[MATERIAL SHOWN Boundary: Start]

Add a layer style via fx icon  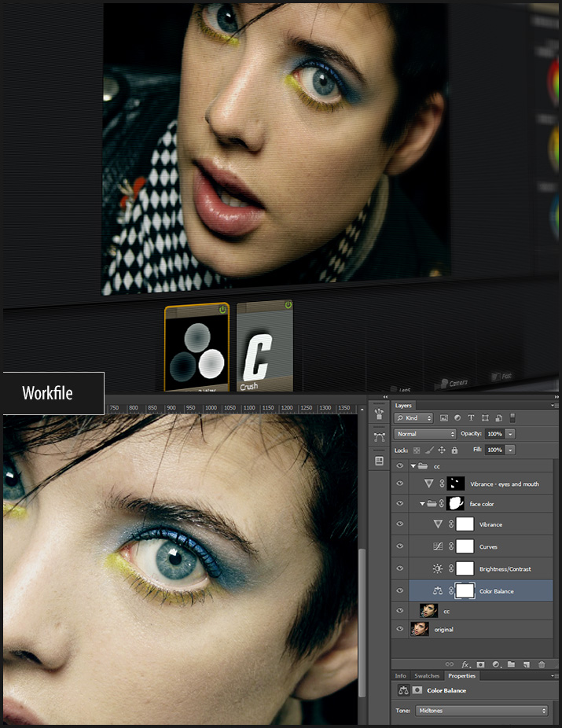(465, 664)
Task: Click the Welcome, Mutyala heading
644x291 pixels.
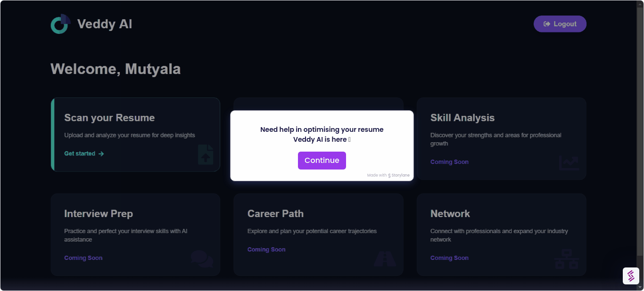Action: pyautogui.click(x=116, y=69)
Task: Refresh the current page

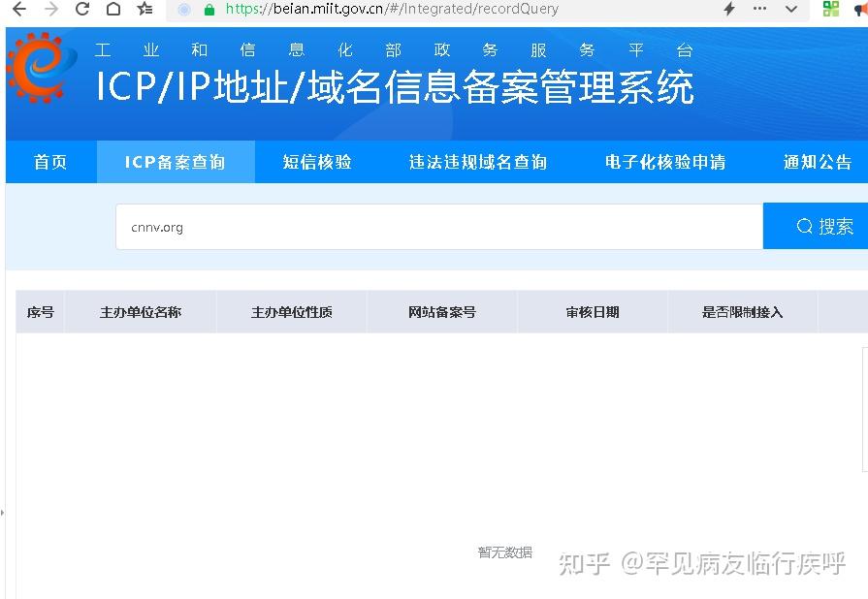Action: tap(81, 10)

[MATERIAL SHOWN Boundary: End]

ACTION ITEM: Using the records above, copy exactly and only the lines from the line with "Task: Click the Welcome, Mutyala heading" through the end, both included; leave every picture out.

WORKED SOLUTION:
Task: Click the Welcome, Mutyala heading
644x291 pixels.
Action: pyautogui.click(x=116, y=69)
Task: Refresh the current page

Action: tap(81, 10)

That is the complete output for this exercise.